## YOUR GOAL
All of the data, word for word and free of pictures, is the expected result.

** Opening TASK MATERIAL block **

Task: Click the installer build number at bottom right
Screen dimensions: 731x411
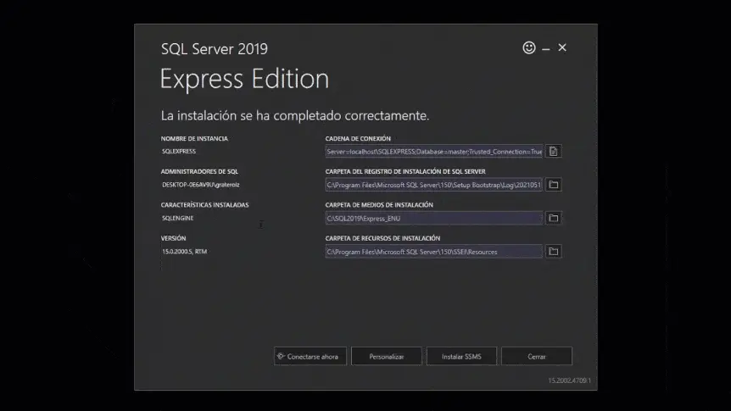Action: click(x=569, y=380)
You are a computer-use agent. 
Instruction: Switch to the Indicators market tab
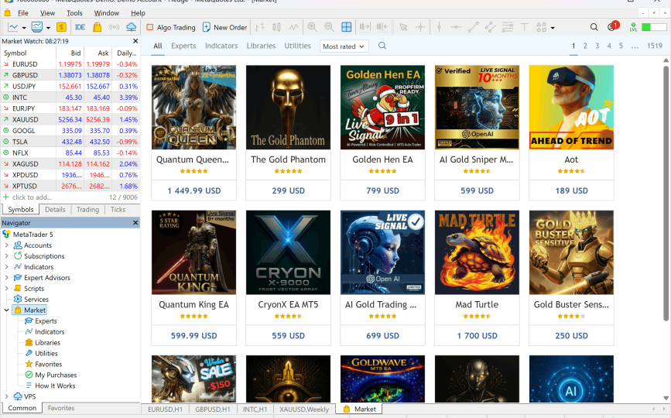click(221, 46)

** Closing TASK MATERIAL block **

## SOLUTION TO THIS PROBLEM
Task: Click the installer build number at bottom right
Screen dimensions: 731x411
Action: click(x=569, y=380)
You are a computer-use agent. 
Instruction: Switch to the Indicators market tab
click(221, 46)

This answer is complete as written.